The victims of one of the worst days of atrocities in the Troubles should be told the truth, a campaigner has said.
A wreath-laying ceremony took place at a Dublin memorial to 33 killed by loyalist bombers on Thursday and their families want the British Government to release classified security files relating to deaths in which state collusion is suspected.
It marked the 44th anniversary of the blasts when paramilitaries detonated four no-warning bombs in Dublin and Monaghan on May 17, 1974.
The Justice for the Forgotten lobby group has fought a long-running campaign for an open inquiry into allegations that British security agents colluded with the terrorists to plot the co-ordinated and sophisticated attacks.
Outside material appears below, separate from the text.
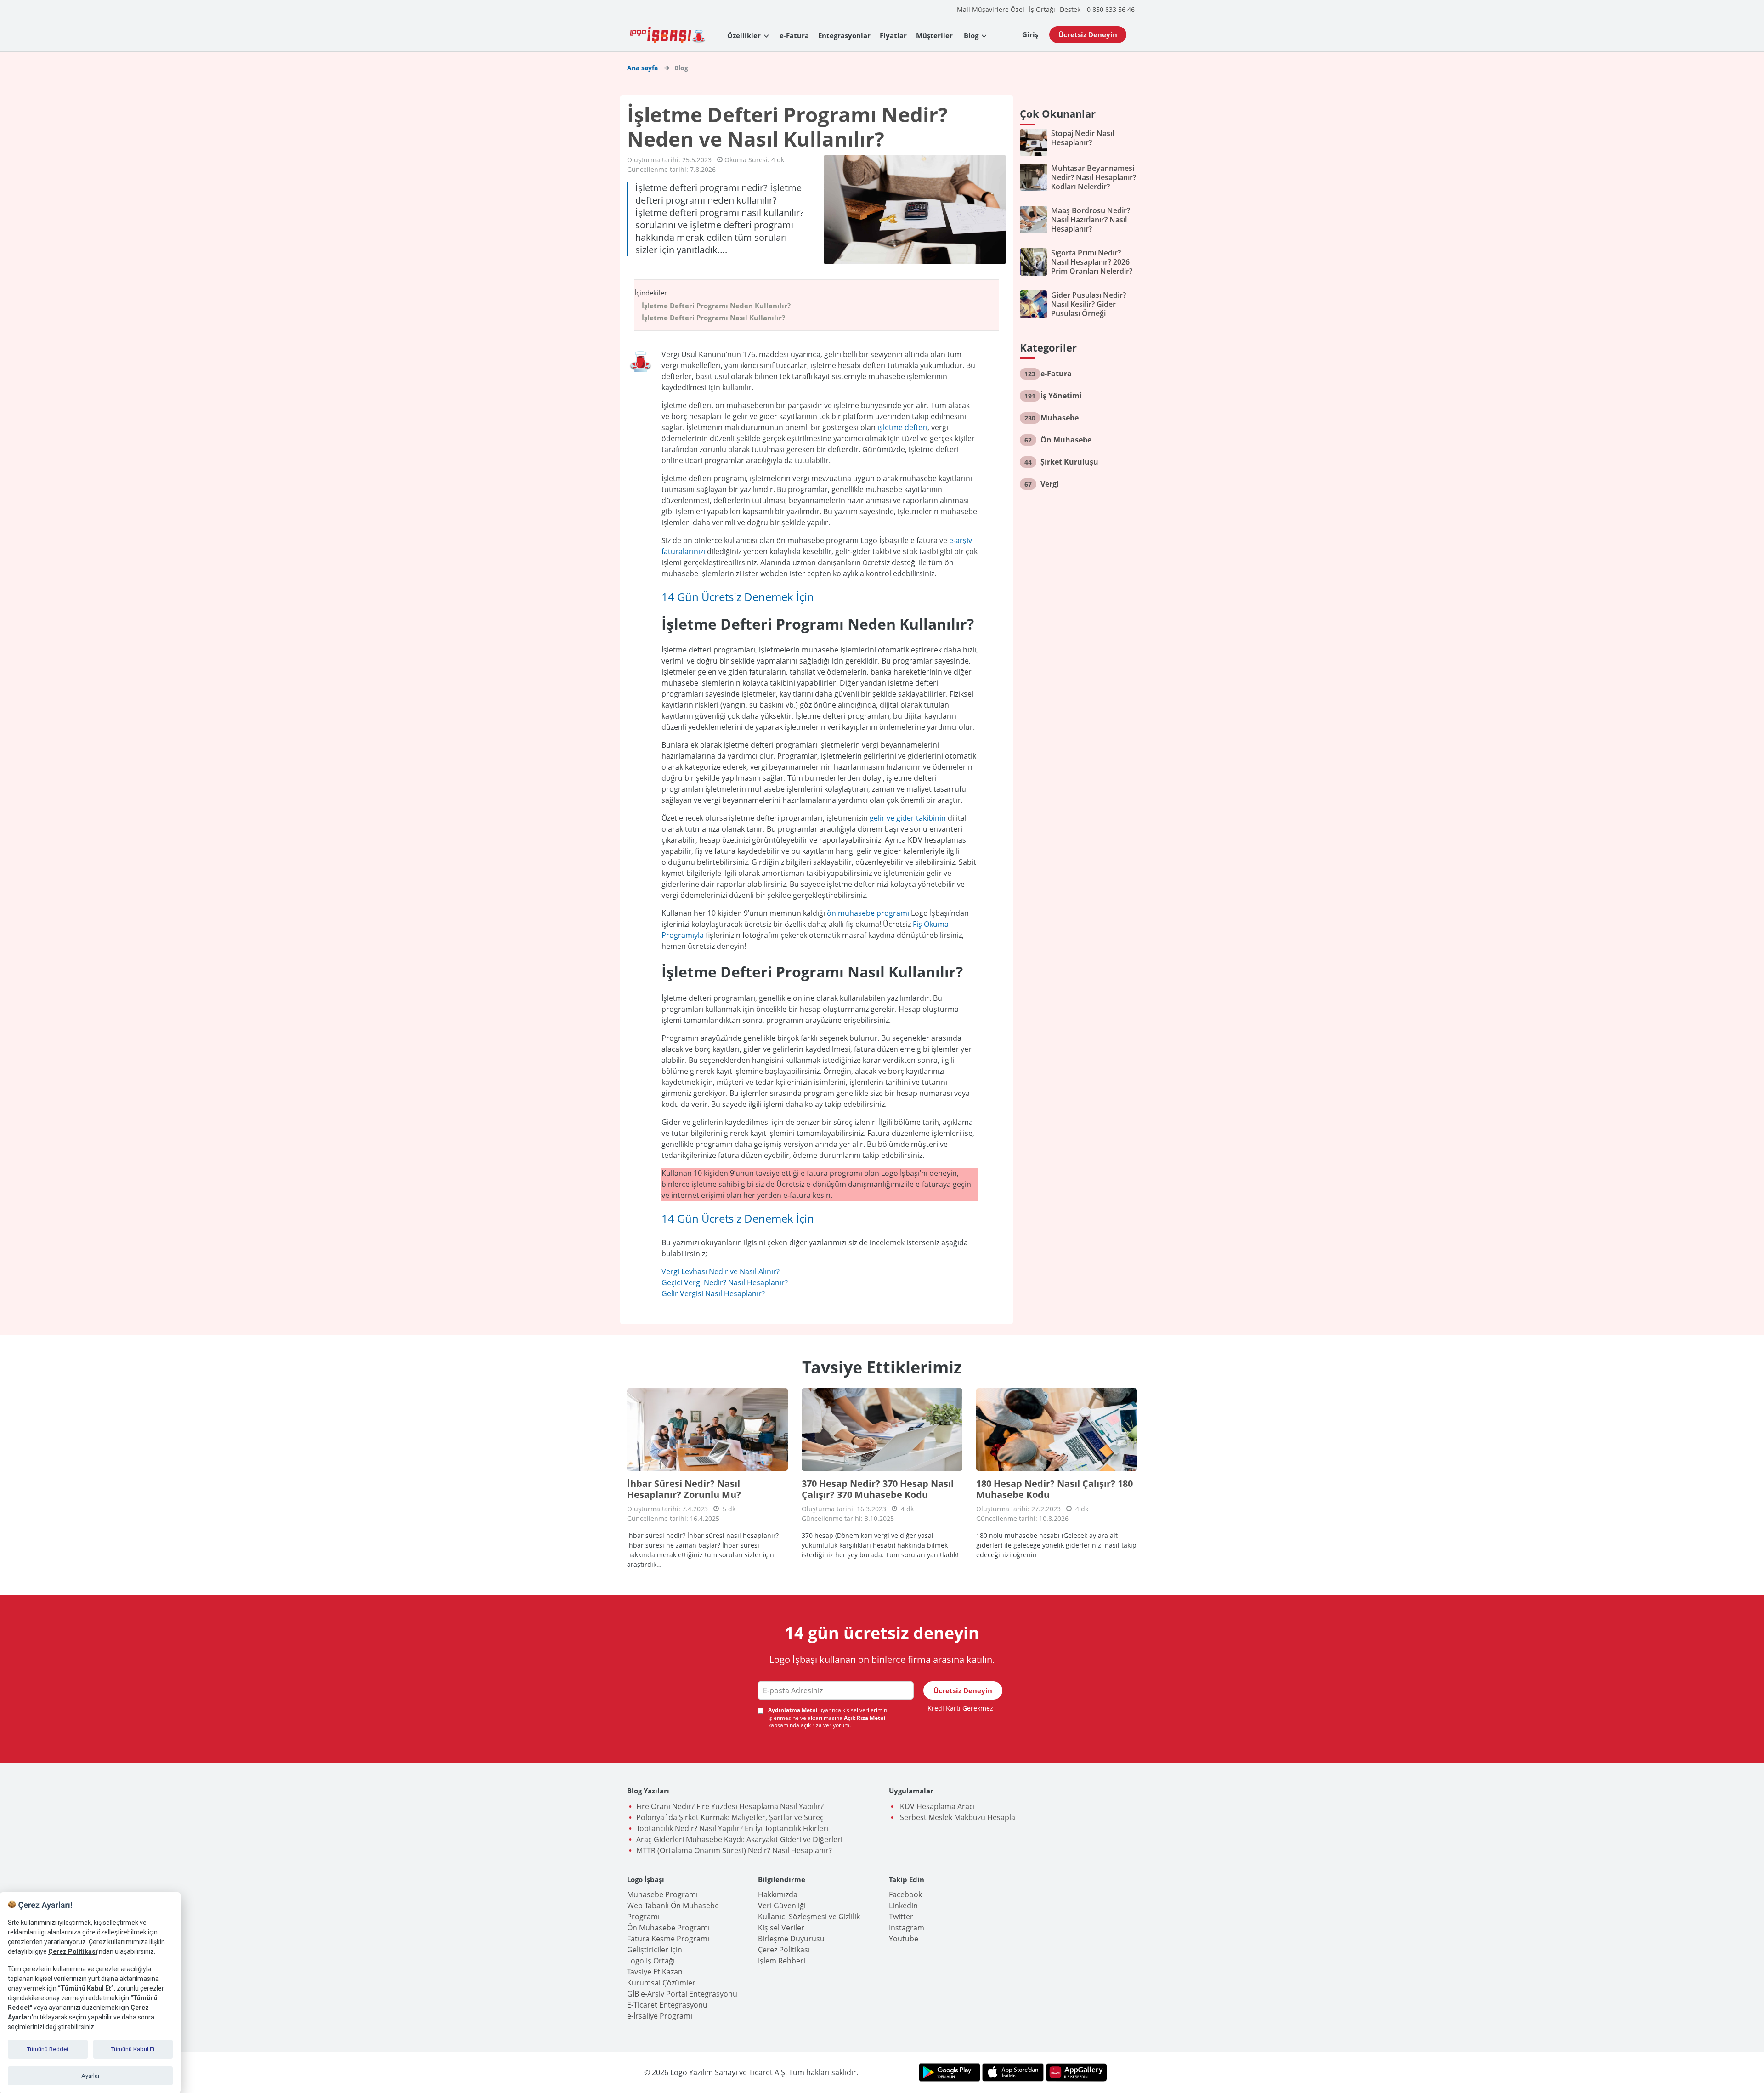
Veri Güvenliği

Spokeswoman Margaret Urwin said: "When people talk about justice they are often meaning prosecutions and so on.
"We have been campaigning now for 25 years, since 1993 basically.
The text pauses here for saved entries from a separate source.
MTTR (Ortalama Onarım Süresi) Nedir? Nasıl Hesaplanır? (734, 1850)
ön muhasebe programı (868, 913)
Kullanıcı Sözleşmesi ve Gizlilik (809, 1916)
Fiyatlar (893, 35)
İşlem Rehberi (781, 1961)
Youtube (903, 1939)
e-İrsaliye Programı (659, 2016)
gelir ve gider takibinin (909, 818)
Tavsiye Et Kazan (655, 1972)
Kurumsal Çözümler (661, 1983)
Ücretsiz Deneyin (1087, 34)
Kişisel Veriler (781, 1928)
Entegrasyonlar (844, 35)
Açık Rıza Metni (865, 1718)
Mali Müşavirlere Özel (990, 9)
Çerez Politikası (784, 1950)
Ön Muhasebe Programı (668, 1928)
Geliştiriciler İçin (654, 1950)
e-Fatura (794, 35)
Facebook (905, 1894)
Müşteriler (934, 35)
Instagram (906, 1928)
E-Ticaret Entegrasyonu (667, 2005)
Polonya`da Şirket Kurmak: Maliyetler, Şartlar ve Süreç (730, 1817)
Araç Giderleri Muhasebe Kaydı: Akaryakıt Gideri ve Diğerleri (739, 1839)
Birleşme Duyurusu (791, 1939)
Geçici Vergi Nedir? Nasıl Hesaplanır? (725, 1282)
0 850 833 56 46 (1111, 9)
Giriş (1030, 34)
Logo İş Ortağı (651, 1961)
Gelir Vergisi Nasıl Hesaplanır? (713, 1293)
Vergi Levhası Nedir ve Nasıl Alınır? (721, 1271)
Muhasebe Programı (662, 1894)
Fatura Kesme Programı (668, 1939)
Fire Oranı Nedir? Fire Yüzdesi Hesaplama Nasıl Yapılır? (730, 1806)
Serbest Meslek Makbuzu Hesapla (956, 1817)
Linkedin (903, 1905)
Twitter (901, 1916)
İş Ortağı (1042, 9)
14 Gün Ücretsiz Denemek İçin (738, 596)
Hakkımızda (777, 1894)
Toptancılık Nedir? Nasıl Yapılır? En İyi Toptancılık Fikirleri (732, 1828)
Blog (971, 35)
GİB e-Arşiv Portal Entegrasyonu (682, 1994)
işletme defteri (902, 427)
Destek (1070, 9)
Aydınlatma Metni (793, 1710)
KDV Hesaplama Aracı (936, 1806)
"What the families have always asked for, demanded, is for the truth rather than prosecutions.
"I don't think they ever expect justice in that sense but what they really want to get is as much of the truth as possible."
The British Government has begun consulting on measures to address Northern Ireland's conflict past, including mechanisms to reinvestigate past wrongdoing and many unresolved killings.
They were originally agreed in 2014 as part of the Stormont House Agreement involving political parties in Belfast and the British and Irish governments.
Political paralysis at Stormont delayed full implementation of the deal.
Ms Urwin added: "We hope that the mechanisms of the Stormont House Agreement will soon be established. That may also help in freeing them up a bit more to release these documents."
The Lord Mayor of Dublin, Micheal MacDonncha, the Cathaoirleach (chair) of Monaghan County Council Cathy Bennett and Minister for Justice and Equality Charles Flanagan took part in Thursday's ceremony at a memorial on Talbot Street.
A fiddle-player and guitarist provided music.